*** Opening Information ***
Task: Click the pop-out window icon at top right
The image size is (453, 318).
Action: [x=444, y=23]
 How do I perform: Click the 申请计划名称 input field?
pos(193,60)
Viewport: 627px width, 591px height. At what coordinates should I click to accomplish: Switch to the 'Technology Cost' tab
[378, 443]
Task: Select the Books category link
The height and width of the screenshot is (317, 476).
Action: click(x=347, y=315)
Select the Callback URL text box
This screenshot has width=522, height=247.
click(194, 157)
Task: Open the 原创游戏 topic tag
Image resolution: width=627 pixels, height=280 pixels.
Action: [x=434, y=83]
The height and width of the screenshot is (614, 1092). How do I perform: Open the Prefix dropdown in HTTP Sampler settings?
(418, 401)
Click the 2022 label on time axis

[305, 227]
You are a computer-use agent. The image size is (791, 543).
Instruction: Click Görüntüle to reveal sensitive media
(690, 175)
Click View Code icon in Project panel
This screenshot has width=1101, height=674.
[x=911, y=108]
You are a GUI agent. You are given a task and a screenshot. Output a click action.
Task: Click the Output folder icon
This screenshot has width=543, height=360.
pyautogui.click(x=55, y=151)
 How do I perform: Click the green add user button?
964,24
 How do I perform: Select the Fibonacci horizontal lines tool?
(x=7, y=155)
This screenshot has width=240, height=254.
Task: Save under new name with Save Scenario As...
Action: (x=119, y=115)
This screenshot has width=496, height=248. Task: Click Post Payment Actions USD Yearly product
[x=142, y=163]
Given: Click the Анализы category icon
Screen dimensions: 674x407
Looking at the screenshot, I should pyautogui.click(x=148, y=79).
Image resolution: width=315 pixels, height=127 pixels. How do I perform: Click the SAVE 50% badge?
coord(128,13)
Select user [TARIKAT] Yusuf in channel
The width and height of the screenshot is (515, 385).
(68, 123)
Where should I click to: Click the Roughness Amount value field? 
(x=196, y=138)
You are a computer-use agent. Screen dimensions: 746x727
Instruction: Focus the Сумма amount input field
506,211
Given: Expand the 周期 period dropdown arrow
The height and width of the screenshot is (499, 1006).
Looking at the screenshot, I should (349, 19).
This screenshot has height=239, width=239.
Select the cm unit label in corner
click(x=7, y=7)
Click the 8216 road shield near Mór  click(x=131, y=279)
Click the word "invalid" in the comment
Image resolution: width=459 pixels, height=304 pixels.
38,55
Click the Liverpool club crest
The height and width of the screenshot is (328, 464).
*** Closing Information ***
#### [Exercise]
Please print the lines from the start of the records up to and including the line with "You are a computer-use agent. Screen", copying each one exactly and leaving out the rest.

#### [Exercise answer]
Task: Click the pop-out window icon at top right
The image size is (453, 318).
Action: [x=444, y=23]
 How do I perform: Click the 申请计划名称 input field?
pos(193,60)
Viewport: 627px width, 591px height. At what coordinates should I click to accomplish: Switch to the 'Technology Cost' tab
[378, 443]
Task: Select the Books category link
The height and width of the screenshot is (317, 476).
Action: click(x=347, y=315)
Select the Callback URL text box
This screenshot has width=522, height=247.
click(194, 157)
Task: Open the 原创游戏 topic tag
Image resolution: width=627 pixels, height=280 pixels.
Action: [x=434, y=83]
The height and width of the screenshot is (614, 1092). How do I perform: Open the Prefix dropdown in HTTP Sampler settings?
(418, 401)
Click the 2022 label on time axis

[305, 227]
You are a computer-use agent. The image size is (791, 543).
Instruction: Click Görüntüle to reveal sensitive media
(690, 175)
Click View Code icon in Project panel
This screenshot has width=1101, height=674.
[x=911, y=108]
You are a GUI agent. You are given a task and a screenshot. Output a click action.
Task: Click the Output folder icon
This screenshot has width=543, height=360.
pyautogui.click(x=55, y=151)
 How do I perform: Click the green add user button?
964,24
 How do I perform: Select the Fibonacci horizontal lines tool?
(x=7, y=155)
This screenshot has width=240, height=254.
Task: Save under new name with Save Scenario As...
Action: (x=119, y=115)
This screenshot has width=496, height=248. Task: Click Post Payment Actions USD Yearly product
[x=142, y=163]
Given: Click the Анализы category icon
Screen dimensions: 674x407
Looking at the screenshot, I should pyautogui.click(x=148, y=79).
Image resolution: width=315 pixels, height=127 pixels. How do I perform: Click the SAVE 50% badge?
coord(128,13)
Select user [TARIKAT] Yusuf in channel
The width and height of the screenshot is (515, 385).
(68, 123)
Where should I click to: Click the Roughness Amount value field? 
(x=196, y=138)
You are a computer-use agent. Screen dimensions: 746x727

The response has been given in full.